In the ancient Israel, a lamp provided life-giving resources. From the shepherd watching his herd, to the traveler attempting to arrive at the next safe city just as night falls, a lack of light in David’s day could prove deadly. One misstep could plunge the traveler to his death. No light and the surprise of a wild animal attack could prove deadly. That is the world into which this psalm was crafted, in the world where “a lamp unto my feet and a light unto my path” was the difference between life and death. Applying this in the spiritual world, the psalmist reflected on the impact of the Bible. In the realm of moral purity, the Word of God functions as a light in a dark world. In a world where the culture all around us is antithetical to God’s causes, the Word of God functions as a light of truth and righteousness. There is a path that leads to life. Though it is narrow, and seemingly grows more narrow every day in our broken world, there is a way that God has given for us to travel. That pathway provides for the hearer the reality of God’s standards: proper thinking about Him along with a right understanding about our own failings, a check of the purity of our heart, a careful analysis of our motives, a scrutiny of our words and actions. We cannot trust our own thinking in determining the rightness of our path. We dare not trust our own intuition or emotions for there is no light within our own hearts and minds. We must allow God’s Word to provide for us what we cannot provide for ourselves, light.

Prayer Focus
O Lord, let Your Word be a light to my path today. I know You have provided Your Word as a guide to lead me safely through the pitfalls and challenges of this life. Lead me in the paths of truth and righteousness. Let Your Word guide my thinking and my actions. Though I cannot trust my own instincts, I can trust You. Thank You for Your love for me. Amen.

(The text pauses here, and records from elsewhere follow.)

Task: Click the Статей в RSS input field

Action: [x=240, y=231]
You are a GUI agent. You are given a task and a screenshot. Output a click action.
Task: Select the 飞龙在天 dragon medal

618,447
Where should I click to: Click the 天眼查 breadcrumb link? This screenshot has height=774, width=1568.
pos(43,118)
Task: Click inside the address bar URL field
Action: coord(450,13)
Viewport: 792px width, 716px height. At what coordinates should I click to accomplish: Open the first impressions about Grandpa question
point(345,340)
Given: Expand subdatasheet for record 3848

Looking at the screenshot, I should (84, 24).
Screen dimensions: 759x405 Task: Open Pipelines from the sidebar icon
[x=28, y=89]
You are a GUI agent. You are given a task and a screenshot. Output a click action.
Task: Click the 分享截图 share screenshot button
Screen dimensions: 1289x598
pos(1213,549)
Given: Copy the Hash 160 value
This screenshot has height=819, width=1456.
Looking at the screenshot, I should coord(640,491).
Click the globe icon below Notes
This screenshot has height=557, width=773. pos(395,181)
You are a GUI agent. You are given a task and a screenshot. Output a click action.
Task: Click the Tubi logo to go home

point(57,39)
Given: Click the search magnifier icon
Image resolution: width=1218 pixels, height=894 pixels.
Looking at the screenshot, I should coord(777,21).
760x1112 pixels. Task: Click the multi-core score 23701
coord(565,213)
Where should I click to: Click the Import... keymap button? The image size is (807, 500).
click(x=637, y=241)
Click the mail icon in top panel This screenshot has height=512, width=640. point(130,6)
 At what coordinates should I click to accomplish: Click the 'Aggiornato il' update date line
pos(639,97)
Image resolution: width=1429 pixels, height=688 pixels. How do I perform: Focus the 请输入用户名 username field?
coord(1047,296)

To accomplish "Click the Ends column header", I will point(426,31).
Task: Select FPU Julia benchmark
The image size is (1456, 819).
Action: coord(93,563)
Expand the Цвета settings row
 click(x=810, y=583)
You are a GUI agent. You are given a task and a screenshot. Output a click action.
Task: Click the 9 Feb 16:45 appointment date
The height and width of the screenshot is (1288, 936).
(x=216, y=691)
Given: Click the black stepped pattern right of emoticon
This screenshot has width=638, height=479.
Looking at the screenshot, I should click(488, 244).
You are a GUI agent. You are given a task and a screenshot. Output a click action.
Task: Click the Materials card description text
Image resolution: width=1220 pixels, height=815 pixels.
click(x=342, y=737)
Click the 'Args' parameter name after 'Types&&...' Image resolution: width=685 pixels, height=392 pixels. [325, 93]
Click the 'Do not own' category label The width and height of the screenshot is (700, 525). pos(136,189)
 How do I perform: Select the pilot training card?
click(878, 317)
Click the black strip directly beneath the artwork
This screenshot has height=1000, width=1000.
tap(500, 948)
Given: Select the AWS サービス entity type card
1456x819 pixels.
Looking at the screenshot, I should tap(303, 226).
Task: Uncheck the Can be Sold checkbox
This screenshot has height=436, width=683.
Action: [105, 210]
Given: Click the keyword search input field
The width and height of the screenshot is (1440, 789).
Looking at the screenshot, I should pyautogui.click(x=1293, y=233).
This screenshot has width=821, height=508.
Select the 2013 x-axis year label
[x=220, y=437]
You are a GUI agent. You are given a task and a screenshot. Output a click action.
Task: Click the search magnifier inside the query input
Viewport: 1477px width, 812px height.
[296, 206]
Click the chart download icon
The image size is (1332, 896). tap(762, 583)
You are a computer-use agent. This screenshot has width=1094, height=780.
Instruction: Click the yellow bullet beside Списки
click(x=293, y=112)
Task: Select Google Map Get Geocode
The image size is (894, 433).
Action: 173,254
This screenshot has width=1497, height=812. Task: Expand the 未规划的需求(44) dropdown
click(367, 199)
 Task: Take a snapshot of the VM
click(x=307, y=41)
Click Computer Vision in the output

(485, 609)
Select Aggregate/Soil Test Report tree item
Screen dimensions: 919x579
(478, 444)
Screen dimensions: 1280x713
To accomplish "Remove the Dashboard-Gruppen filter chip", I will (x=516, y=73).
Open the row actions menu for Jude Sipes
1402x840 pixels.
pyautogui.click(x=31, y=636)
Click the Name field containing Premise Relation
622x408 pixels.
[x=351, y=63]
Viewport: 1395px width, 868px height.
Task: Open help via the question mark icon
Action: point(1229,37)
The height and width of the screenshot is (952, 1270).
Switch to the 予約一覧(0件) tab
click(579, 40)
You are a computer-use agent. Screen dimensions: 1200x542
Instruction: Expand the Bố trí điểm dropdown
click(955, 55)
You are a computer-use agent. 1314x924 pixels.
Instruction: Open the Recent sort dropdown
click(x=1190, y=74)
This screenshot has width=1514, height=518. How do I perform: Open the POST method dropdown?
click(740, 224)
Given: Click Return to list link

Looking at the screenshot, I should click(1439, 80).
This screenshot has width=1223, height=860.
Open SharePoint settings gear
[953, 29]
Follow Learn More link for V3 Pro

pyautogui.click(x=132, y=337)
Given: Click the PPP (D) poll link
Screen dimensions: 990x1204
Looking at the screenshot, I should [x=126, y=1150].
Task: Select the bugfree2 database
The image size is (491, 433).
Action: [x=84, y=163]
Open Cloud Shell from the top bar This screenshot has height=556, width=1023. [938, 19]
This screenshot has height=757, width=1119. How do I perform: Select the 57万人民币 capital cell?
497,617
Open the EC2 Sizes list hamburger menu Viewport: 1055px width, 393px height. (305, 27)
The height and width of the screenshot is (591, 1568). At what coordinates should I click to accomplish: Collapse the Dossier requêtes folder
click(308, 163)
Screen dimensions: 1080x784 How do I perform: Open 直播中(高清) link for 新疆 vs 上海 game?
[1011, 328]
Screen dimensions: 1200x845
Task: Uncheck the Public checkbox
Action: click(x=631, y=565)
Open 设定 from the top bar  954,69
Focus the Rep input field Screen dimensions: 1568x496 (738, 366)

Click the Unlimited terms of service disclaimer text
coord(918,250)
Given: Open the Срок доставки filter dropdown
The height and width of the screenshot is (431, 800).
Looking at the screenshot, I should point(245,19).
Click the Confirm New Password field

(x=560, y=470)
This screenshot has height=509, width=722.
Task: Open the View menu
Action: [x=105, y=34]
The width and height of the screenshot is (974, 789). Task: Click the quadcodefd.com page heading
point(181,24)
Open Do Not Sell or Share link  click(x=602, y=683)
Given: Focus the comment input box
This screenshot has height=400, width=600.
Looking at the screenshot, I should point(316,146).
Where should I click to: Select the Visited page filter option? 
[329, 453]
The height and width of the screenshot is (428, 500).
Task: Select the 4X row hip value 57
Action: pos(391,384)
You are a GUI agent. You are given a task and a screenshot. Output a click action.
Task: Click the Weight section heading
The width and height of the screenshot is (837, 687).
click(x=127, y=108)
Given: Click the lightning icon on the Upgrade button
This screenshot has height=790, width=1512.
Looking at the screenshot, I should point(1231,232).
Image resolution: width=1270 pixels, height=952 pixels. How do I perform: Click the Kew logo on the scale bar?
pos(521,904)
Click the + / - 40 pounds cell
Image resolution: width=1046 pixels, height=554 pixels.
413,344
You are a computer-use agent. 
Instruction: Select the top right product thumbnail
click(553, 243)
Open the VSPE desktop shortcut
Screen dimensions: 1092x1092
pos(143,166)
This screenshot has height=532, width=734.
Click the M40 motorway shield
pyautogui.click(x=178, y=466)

From Bunyan’s The Acceptable Sacrifice
A broken-hearted man is a sensible man; he is brought to the exercise of all the senses of his soul. All others are dead, senseless, and without true feeling of what the broken-hearted man is sensible of. He sees himself to be what others are ignorant of; that is, he sees himself to be not only a sinful man, but a man by nature in the bond of sin. “In the bond of sin” is Peter's expression to Simon in the Book of Acts, and it is a saying common to all men: for every man in a state of nature is in the bond of sin; he was conceived in it; it has also possession of, and by that possession infected the whole of his soul and body (Psa 51:5; Acts 8:23). This he sees, this he understands; every professor does not see this, because the blessing of a broken heart is not bestowed on every one. David says, 'There is no soundness in my flesh'; and Solomon suggest that a plague is in the very heart. But not everyone perceives this (Psa 38:3; 1 Kings 8:38). He says again, that his 'wounds were corrupted': that his 'sore ran, and did not cease' (Psa 38:5, 77:2). But these things the brutish man, the man whose heart was never broken, has no understanding of. But the broken-hearted, the man that has a broken spirit, he sees, as the prophet has it, he sees his sickness, he sees his wound: 'When Ephraim saw his sickness, and Judah saw his wound'; he sees it to his grief, he sees it to his sorrow (Hosea 5:13).